Theoretical origin of life: a study of chirality (Introduction)

by David Turell @, Wednesday, June 14, 2023, 22:47 (318 days ago) @ David Turell

A new try to solve the problem of chirality:

https://www.science.org/content/article/breakthrough-could-explain-why-life-molecules-a...

"In 1848, French chemist Louis Pasteur discovered that some molecules essential for life exist in mirror image forms, much like our left and right hands. Today, we know biology chooses just one of these “chiral” forms: DNA, RNA, and their building blocks are all right-handed, whereas amino acids and proteins are all left-handed. Pasteur, who saw hints of this selectivity, or “homochirality,” thought magnetic fields might somehow explain it, but its origin has remained one of biology’s great mysteries. Now, it turns out Pasteur may have been onto something.

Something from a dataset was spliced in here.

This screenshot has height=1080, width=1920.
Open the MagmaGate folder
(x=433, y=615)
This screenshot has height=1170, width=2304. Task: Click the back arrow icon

"In three new papers, researchers suggest magnetic minerals common on early Earth could have caused key biomolecules to accumulate on their surface in just one mirror image form, setting off a positive feedback that continued to favor the same form. “It’s a real breakthrough,” says Jack Szostak, an origin of life chemist at the University of Chicago who was not involved with the new work. “Homochirality is essential to get biology started, and this is a possible—and I would say very likely—solution.”

"Chemical reactions are typically unbiased, yielding equal amounts of right- and left-handed molecules. But life requires selectivity: Only right-handed DNA, for example, has the correct twist to interact properly with other chiral molecules. To get life, “you’ve got to break the mirror, or you can’t pull it off,” says Gerald Joyce, an origin of life chemist and president of the Salk Institute for Biological Studies.

***

"A glimmer of an amplification mechanism emerged in 2009. Researchers led by Matthew Powner and John Sutherland at the University of Manchester were studying possible origins of RNA, which many researchers think was a central player in the origin of life. They were intrigued by a molecule called ribo-aminooxazoline (RAO), which they discovered could react to form two of RNA’s nucleotide building blocks. RAO is among a rare class of crystals that enforce a single chirality: Once a crystal starts to grow from either right- or left-handed versions of the molecule, only molecules with the same chirality can bind to the structure. Such crystals, if they started with an initial bias, could have caused chiral RAO to build up.

"Now, Sasselov and his colleagues have put these two pieces together. They wondered whether magnetic surfaces might favor a single RAO chiral form. To find out, they turned to magnetite, a magnetic mineral that is common in Earth’s crust. They applied a strong external magnetic field, aligning electron spins in the magnetite and strengthening its magnetism. When they exposed the magnetite surface to a solution containing an equal mix of right- and left-handed RAO molecules, 60% of those that settled on top were of a single handedness. This created a crystalline seed that caused additional like-handed RAOs to bind, eventually forming pure single-handed RAO crystals, the researchers reported last week in Science Advances. When they flipped the field’s orientation and repeated the experiment, crystals with the opposite handedness took shape. “It’s a really cool effect and a way to break the symmetry,” says Powner, now at University College London.

***

"The chiral RAO in turn imposes its handedness on the RNA building blocks it generates, and Sasselov’s team has now shown that the effects cascade to other biological molecules. In a report accepted last week in The Journal of Chemical Physics they show that once an excess of chiral RNA is formed, known chemical reactions could pass on this chiral bias, templating amino acids and proteins with the opposite handedness and ultimately fostering other chiral molecules essential to cell metabolism. “There is no solution out there that solves all the steps out there that this does,” Szostak says.

"The quest that began with Pasteur isn’t quite over, though. One loose end, Sasselov acknowledges, is that RAO has only been shown to lead to the synthesis of two of RNA’s four nucleotides, cytosine and uracil. It isn’t known to produce the other two, adenine and guanine, although Sasselov says there’s a “big push” to search for RAO reactions that could do it. If they can, the mystery of biological handedness might be another step closer to being solved."

Comment: the same old, same old. Totally unnatural work in a laboratory produces a 60% inclination and origin-of-life folks do victory dances. DNA and RNA are right-handed and all amino acids are left-handed. There are two chirality problem in living biochemistry. Why should nature go in both directions? They discovered RAO makes two of the RNA bases. That is intelligent design in a laboratory. Advance in origin-of-life theory? No way.